▶ [Prompt]:
Repeat the lines below, beginning with the line that contains "This screenshot has width=506, height=900." and continuing through the line that contains "pos(313,504)", copying nothing else.
>> BEGIN Input
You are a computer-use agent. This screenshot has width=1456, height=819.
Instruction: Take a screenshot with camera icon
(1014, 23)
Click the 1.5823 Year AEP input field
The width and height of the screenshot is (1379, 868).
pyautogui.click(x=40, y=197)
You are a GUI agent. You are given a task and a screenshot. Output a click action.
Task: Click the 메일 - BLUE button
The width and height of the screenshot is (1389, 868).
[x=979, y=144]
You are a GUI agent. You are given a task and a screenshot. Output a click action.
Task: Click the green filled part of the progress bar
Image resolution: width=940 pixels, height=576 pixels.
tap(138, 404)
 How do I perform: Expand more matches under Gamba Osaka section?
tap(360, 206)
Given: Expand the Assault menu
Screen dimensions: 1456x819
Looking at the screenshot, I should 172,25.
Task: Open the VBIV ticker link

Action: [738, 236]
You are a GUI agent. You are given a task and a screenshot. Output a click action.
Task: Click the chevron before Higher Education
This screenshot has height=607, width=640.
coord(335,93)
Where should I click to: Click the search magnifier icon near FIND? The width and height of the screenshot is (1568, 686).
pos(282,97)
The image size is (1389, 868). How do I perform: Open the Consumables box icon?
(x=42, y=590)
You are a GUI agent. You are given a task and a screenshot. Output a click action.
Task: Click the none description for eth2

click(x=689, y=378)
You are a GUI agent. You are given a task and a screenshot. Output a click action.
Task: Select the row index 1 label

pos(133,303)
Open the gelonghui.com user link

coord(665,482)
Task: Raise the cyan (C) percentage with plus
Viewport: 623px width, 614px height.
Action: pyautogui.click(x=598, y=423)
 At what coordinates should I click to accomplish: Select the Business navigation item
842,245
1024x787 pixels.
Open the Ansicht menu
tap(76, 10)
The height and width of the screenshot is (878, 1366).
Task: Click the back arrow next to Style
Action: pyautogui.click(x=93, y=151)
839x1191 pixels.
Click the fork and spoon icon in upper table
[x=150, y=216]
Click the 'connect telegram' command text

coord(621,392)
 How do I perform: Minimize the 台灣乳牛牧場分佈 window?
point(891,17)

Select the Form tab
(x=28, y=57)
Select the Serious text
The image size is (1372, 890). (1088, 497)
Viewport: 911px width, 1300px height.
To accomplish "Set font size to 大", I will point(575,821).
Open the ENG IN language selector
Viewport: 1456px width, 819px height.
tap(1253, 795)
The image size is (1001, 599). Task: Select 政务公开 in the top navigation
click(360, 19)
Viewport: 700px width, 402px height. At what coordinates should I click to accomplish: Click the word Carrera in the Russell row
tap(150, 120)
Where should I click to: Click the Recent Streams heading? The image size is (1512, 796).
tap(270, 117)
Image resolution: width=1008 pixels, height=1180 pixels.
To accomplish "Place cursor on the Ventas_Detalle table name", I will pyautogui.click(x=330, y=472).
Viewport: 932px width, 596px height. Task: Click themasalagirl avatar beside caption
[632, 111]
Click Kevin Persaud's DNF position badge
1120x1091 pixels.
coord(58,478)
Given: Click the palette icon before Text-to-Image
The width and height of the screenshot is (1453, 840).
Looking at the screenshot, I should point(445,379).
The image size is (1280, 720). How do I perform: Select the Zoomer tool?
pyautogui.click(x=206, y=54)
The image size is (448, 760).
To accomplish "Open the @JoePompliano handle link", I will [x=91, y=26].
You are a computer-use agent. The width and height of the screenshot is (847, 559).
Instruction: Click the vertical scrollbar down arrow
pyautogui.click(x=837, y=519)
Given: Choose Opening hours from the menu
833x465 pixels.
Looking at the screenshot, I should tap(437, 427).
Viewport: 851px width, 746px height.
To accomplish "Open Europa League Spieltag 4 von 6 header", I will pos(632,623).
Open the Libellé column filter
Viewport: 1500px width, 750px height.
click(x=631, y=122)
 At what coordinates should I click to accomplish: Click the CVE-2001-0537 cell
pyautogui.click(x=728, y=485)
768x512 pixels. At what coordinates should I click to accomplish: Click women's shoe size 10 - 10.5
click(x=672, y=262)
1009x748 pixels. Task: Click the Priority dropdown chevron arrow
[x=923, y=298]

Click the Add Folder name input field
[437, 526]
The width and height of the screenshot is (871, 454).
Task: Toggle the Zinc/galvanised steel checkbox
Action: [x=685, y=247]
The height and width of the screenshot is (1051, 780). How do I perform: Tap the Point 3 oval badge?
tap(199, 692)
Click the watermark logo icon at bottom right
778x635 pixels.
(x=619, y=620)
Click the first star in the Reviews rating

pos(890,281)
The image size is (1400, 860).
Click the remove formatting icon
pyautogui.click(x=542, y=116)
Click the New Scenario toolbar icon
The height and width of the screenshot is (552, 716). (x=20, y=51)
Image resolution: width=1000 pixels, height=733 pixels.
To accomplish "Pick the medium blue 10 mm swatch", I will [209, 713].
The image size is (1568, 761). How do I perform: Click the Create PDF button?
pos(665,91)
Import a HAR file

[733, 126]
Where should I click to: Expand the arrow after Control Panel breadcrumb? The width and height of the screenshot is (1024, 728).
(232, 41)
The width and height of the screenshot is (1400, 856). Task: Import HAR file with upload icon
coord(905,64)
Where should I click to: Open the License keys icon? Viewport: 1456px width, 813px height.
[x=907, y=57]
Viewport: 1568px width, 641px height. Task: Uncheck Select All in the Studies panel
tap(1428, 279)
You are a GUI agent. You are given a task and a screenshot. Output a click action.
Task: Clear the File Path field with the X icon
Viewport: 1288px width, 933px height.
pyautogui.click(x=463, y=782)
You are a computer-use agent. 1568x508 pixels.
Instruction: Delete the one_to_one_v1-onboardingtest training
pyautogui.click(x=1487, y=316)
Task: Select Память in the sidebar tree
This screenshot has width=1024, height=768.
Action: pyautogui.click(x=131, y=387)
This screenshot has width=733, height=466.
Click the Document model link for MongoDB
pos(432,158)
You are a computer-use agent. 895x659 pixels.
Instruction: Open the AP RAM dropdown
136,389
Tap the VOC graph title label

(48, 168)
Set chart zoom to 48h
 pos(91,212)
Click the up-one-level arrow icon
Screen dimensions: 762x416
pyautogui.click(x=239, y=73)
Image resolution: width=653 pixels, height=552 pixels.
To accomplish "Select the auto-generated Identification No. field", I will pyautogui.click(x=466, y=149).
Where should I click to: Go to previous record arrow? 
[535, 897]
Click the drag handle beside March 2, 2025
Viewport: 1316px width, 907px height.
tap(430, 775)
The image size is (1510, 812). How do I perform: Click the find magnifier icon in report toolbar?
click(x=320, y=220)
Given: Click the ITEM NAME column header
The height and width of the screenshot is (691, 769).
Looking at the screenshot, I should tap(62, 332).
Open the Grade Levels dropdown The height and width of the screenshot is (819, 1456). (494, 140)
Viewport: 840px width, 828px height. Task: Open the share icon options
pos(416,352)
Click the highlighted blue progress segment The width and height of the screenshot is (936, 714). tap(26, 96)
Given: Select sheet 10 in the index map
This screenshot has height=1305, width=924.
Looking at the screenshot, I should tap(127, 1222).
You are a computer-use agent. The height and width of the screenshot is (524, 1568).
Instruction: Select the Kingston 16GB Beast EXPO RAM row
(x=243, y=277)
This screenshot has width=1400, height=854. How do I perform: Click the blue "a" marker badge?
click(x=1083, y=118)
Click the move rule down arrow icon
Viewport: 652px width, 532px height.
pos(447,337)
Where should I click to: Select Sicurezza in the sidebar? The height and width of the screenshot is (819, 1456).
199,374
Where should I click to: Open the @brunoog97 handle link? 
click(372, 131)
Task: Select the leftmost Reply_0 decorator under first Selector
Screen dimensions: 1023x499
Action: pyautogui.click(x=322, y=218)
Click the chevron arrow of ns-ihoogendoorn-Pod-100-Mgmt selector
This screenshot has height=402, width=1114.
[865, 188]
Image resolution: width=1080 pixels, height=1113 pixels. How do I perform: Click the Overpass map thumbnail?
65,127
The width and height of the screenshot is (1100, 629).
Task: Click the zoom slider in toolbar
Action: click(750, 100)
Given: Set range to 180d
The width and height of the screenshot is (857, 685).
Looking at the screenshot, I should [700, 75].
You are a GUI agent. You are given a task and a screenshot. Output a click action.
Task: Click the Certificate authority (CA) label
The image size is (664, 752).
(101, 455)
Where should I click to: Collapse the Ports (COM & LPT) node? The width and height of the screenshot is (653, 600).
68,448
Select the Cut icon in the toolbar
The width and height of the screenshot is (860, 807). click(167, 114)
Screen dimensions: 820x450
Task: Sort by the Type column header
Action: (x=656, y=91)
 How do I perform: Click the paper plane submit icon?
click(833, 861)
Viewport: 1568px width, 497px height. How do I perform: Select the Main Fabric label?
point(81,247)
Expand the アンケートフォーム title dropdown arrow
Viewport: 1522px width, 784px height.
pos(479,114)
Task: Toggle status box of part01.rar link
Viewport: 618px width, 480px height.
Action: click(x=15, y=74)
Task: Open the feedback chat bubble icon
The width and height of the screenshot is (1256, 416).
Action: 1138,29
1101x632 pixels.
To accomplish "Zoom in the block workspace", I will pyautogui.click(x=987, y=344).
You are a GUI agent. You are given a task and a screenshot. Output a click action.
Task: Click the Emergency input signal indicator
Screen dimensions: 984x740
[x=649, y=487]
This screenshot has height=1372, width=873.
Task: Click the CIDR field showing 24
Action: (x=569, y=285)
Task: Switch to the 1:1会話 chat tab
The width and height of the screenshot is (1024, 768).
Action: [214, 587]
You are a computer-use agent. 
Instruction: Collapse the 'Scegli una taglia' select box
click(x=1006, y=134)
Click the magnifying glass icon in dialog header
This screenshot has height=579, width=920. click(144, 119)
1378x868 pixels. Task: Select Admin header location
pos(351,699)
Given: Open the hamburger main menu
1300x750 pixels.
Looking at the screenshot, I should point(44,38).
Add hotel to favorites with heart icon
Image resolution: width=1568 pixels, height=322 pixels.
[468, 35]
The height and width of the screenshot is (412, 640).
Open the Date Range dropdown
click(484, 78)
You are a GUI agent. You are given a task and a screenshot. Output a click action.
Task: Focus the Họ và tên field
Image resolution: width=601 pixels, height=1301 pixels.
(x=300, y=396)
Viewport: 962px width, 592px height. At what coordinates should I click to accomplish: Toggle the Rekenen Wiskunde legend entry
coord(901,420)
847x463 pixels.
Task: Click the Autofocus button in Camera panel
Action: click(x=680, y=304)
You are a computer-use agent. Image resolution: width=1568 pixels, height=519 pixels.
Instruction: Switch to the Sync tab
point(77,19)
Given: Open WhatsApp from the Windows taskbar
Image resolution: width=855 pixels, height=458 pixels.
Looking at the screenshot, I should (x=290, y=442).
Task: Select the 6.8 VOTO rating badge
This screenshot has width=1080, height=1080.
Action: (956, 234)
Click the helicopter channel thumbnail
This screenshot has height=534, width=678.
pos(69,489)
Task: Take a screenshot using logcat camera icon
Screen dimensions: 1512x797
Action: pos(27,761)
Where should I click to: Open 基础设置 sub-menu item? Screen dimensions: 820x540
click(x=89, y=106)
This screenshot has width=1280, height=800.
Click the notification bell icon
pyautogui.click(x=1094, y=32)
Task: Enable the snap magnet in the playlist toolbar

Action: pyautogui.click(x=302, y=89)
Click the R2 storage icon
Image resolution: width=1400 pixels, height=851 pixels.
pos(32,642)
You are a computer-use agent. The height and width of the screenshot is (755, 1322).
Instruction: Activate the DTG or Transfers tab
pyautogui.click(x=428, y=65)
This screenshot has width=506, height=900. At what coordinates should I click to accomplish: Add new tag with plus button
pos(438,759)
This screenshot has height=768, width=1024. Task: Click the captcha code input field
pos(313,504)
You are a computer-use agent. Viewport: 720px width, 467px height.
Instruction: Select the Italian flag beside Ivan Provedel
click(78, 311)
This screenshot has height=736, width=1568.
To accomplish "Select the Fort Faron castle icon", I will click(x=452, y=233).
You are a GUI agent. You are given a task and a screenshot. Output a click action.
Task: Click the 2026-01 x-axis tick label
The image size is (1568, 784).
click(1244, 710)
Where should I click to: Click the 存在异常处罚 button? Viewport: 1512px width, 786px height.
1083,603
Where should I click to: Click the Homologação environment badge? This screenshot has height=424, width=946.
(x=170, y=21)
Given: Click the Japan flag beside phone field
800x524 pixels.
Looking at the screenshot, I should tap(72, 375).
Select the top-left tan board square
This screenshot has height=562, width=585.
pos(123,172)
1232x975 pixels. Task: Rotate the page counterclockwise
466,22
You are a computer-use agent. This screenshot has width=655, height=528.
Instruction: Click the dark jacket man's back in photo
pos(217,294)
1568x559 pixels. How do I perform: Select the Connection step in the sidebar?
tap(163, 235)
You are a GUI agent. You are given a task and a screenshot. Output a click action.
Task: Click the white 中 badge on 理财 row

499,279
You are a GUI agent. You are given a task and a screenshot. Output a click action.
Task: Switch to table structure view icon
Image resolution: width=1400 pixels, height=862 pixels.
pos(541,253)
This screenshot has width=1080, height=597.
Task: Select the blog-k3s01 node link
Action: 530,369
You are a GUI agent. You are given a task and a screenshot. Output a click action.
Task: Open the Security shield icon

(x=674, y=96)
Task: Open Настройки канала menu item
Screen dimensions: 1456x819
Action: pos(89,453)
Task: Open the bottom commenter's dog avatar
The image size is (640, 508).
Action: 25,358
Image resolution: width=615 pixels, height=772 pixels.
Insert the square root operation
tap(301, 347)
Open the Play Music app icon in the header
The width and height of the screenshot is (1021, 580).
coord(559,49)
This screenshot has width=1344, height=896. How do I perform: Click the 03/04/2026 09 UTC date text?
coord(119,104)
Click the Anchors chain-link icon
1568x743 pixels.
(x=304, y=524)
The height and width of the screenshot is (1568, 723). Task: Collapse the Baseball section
>> END Input
▶ [Written response]:
This screenshot has width=506, height=900. At what coordinates should I click to accomplish: Add new tag with plus button
pos(438,759)
This screenshot has height=768, width=1024. Task: Click the captcha code input field
pos(313,504)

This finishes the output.